To Measure with a Subjective Ruler

by Zhu Zhu

Ni Youyu's ruler has an almost identical shape, texture and creating process like the ones used in real life. Except for the scale. Just as the artist said, "On these ‘rulers’, every 'millimeter' slowly expands according to my instantaneous feeling. Each scale eventually forms certain 'numerical length.' However, there exists a difference in error between each distance and therefore in the real length of the ruler." In other words, he makes equal divisions of the distance through physical perception, thereby creating a "subjective ruler".

“I use my hand to 'caress' the rationalized objective,” said Ni Youyu. After the body gets involved, the differences appear. Although during the work procedure, subjectivity still endeavors to seek objectivity; "Subjectively, every scale is set extremely carefully, but objectively speaking, it is a make-believe and inaccurate."

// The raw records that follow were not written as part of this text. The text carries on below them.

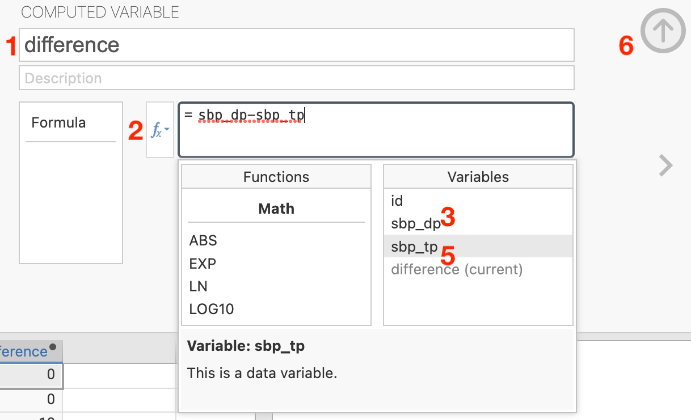The image size is (691, 420).
Task: Open the fx function dropdown
Action: (x=159, y=130)
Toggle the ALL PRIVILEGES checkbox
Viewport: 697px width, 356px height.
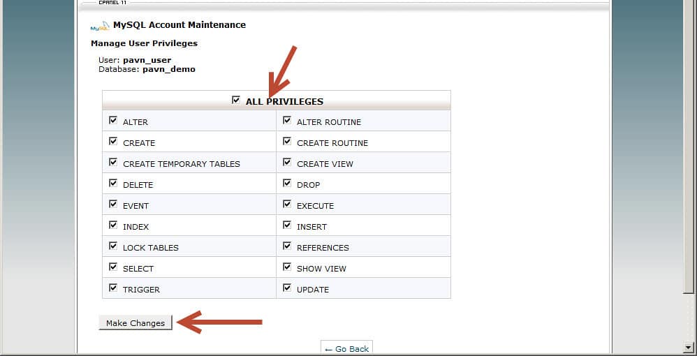pyautogui.click(x=236, y=101)
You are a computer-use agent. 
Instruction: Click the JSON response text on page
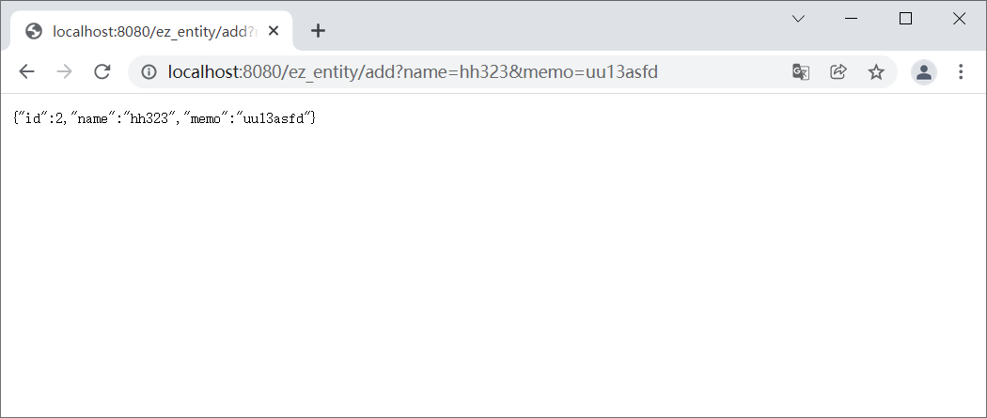(x=165, y=117)
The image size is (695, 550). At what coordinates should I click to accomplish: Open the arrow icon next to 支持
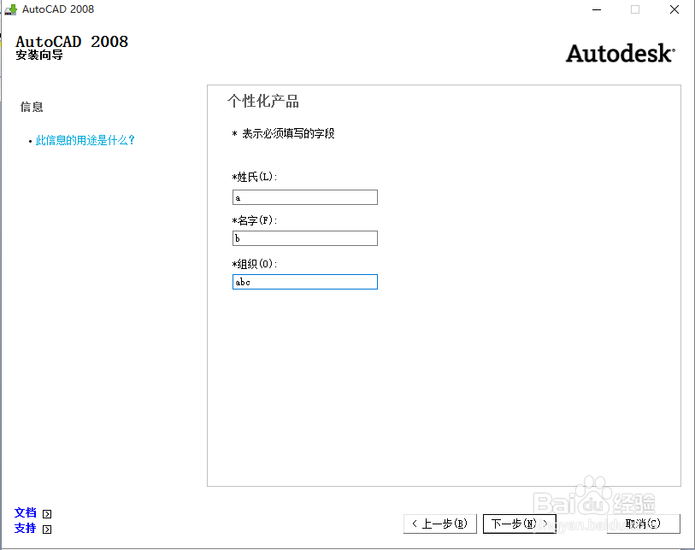(47, 530)
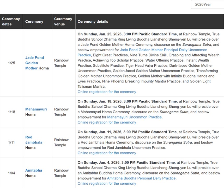Open the Jade Pond Golden Mother ceremony link

point(34,63)
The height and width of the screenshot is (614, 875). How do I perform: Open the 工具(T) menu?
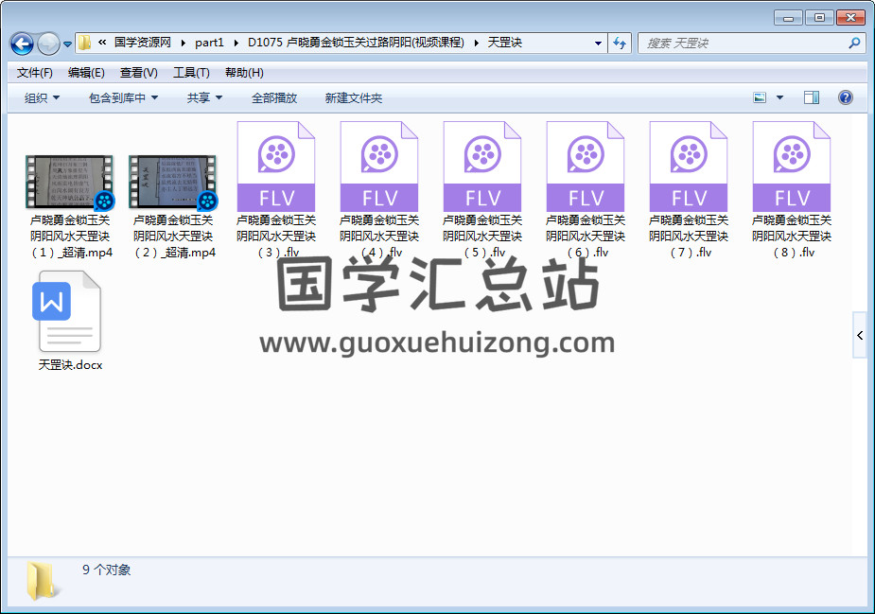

The foundation of such practice derives from the artist's skepticism: skepticism about the standard of value and the quality of art in our era. The former corresponds to the disorder after the disintegration of the belief in Utopia. Loss of individualism and wandering has become necessary within the historical context. After such differentiated recognitions gradually replace identical recollections, then the body, like Nietzsche advocated, becomes a new measurement. The latter implicates how a ruler has become a formal carrier; powerlessly rendered in the present, the art of our era is evolving into a disastrous spectacle production. Such personal statement conveys the artist's sarcasm in which he states,” In my opinion, doing fashionable installations are just like undertaking massive projects.” The artist only plays the role of designer and contractor. There is no detail to be weighed to the point that the difference between the artists can be discernible. In an era craving for greatness and success, even Duchamp and Beuys would have appeared inferior in comparison, let alone Morandi, Cornell and Twombly, who spent much time dawdling along.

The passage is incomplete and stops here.